The vote in the UK parliament on the Withdrawal Agreement, which is crucial for Brexit, is expected this morning New Zealand time (after 7 pm Tuesday evening UK time).

Missy reports:


The vote on the Withdrawal Agreement will take place sometime after 7.00pm local time.

Yesterday the PM presented to Parliament letters from Donald Tusk and Jean Claude Juncker stating that the intent is that the Irish Backstop is not meant to be permanent. This has not appeased those against the agreement as it is not a legal document but rather a political assurance, meaning that if there is a dispute the letters will not hold up in court.

Some of the MPs that will be voting against the agreement believe that the EU will come back to the UK with last minute concessions to the agreement. They point to precedents set by the EU where they have agreed to concessions in international agreements at the last minute making way for the agreements to be passed. The most recent example being the Canadian FTA where they agreed the day before Canada was due to walk away.

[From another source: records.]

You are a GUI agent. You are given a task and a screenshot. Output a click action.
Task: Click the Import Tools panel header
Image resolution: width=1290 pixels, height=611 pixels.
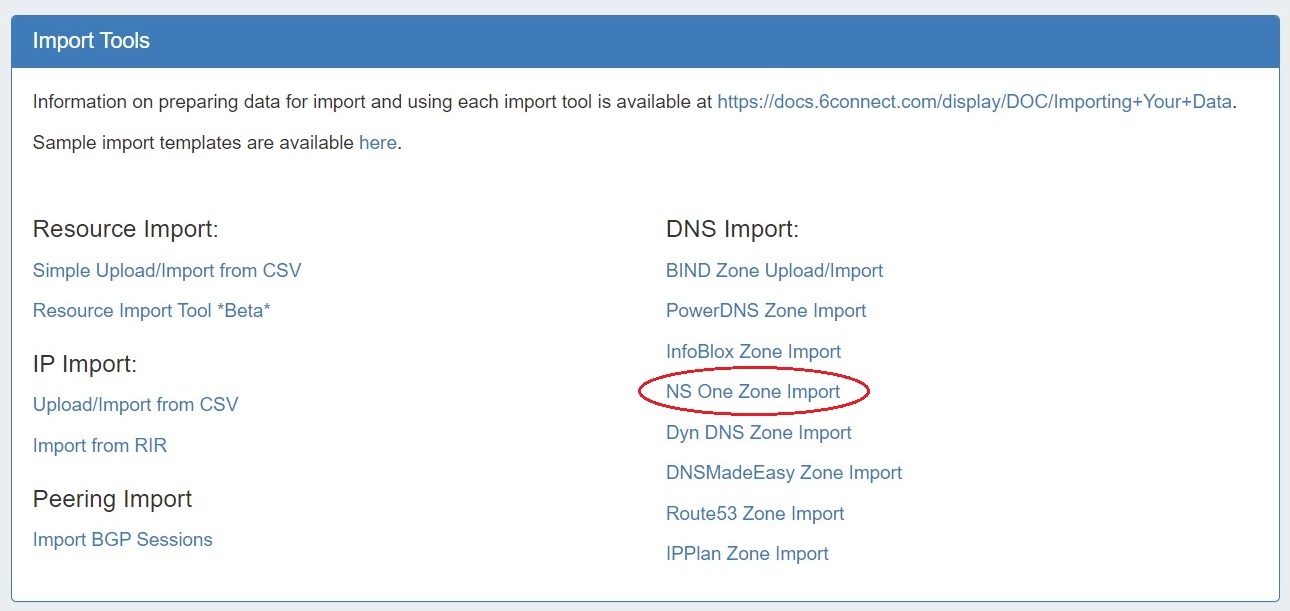pos(645,42)
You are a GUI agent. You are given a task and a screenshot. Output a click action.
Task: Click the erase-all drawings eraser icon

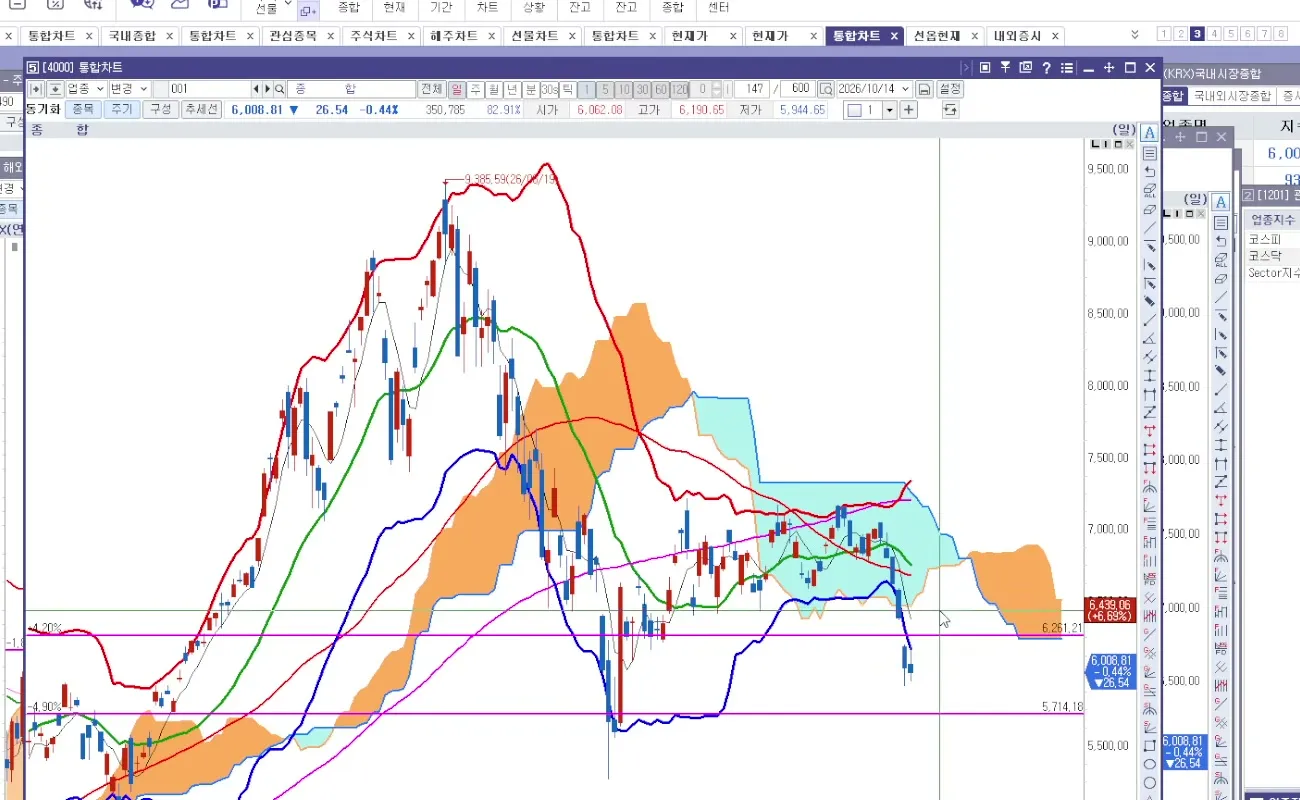(1150, 191)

The EU do respond to brinksmanship, that the UK Government and Remain MPs are not willing to do that is cowardice. They have been brainwashed by the fear mongering, most of which has been debunked.

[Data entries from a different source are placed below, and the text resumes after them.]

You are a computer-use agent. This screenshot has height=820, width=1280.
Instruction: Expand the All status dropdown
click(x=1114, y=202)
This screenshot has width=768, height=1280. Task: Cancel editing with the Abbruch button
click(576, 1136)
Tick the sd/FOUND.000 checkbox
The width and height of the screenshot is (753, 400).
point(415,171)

It will be interesting to note Ireland’s reaction to a vote against the deal, so far they have played the brinksmanship game the best. Ireland have told the EU they will need millions in bailouts and aid in the event of a no deal Brexit, that Ireland have been the most stubborn on the backstop has meant they have garnered very little sympathy in Britain. However, it is possible that if the deal is voted down and a no deal looks more likely then Varadkar would be more inclined to compromise. The next election for Ireland is in 2021, so two years after Brexit, if Varadkar is any sort of politician he will be looking to that as any downturn in the wake of a no deal Brexit may harm him if he is seen as the cause of it.

One of the biggest mistakes that May made was postponing the vote on the deal. If she had held the vote last December and it had failed by a very large margin then she could have used that as leverage to try and get the EU to agree to concessions.

By postponing the debate she has led to the problems of MPs trying to usurp her – and the Government’s – authority on Brexit.